Task item |
Emit a verbatim copy of the lines below from the line with "Where should I" through the line with "Given: Click the Rookie League heading", excluding pictures and everything outside that range.

Record excerpts |
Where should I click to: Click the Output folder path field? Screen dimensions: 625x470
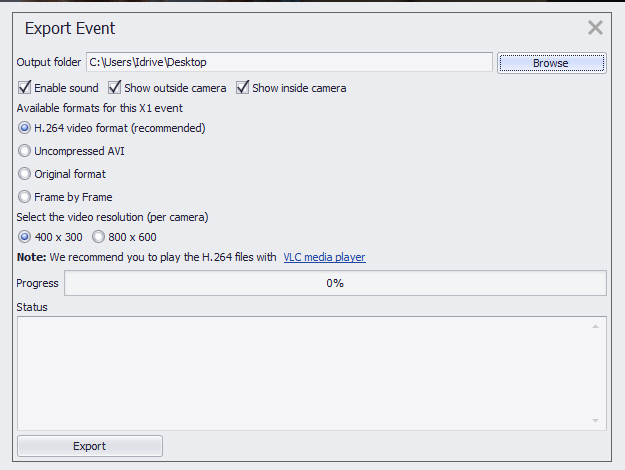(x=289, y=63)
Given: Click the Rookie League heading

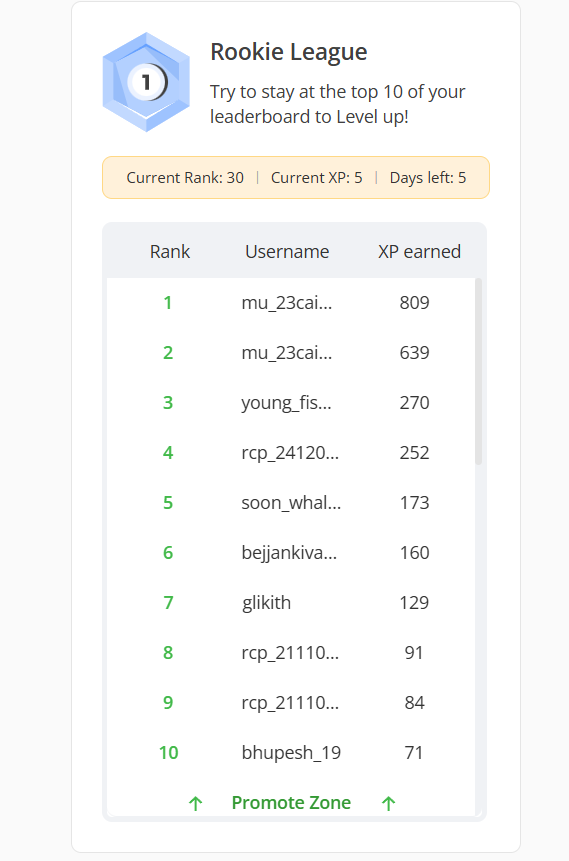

---

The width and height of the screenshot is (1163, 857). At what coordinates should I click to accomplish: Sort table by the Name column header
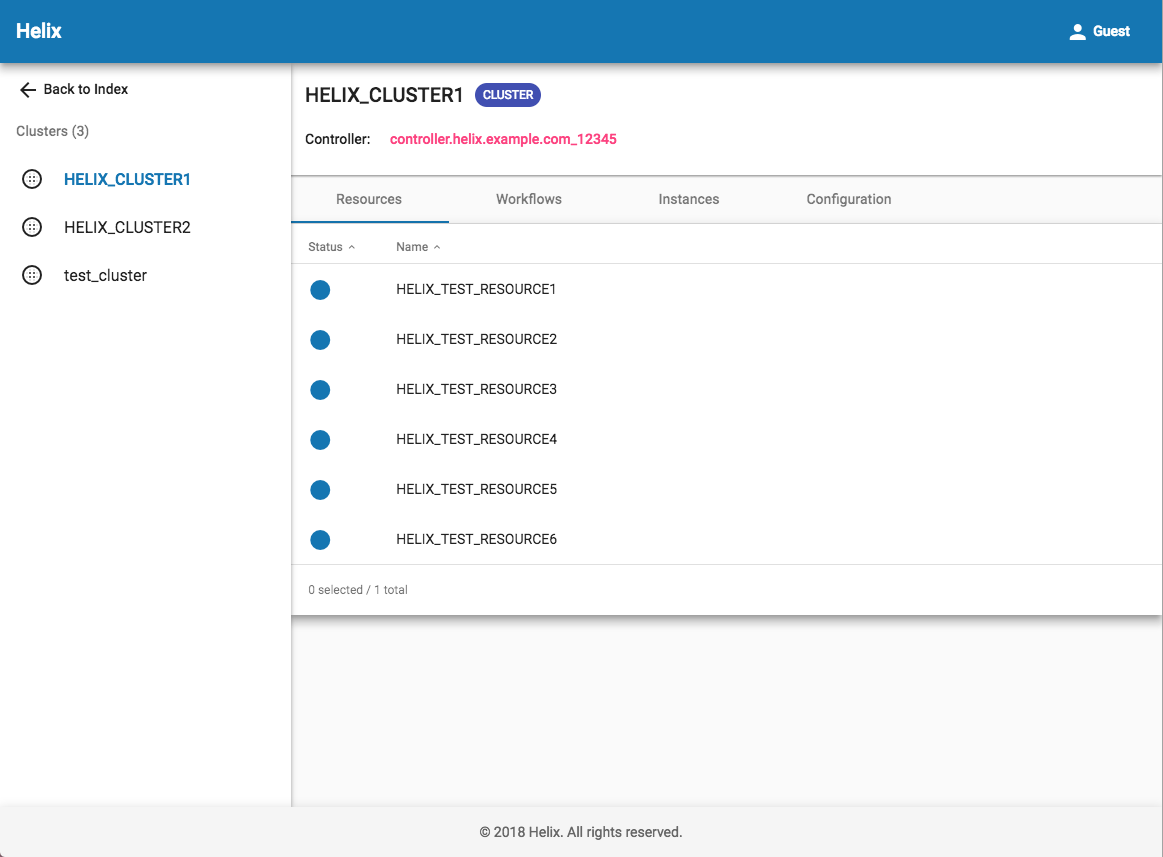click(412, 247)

* * *

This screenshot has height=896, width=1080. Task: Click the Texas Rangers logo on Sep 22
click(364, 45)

The completed task |
Where should I click to: Click the Output folder path field? Screen dimensions: 625x470
(x=289, y=63)
Given: Click the Rookie League heading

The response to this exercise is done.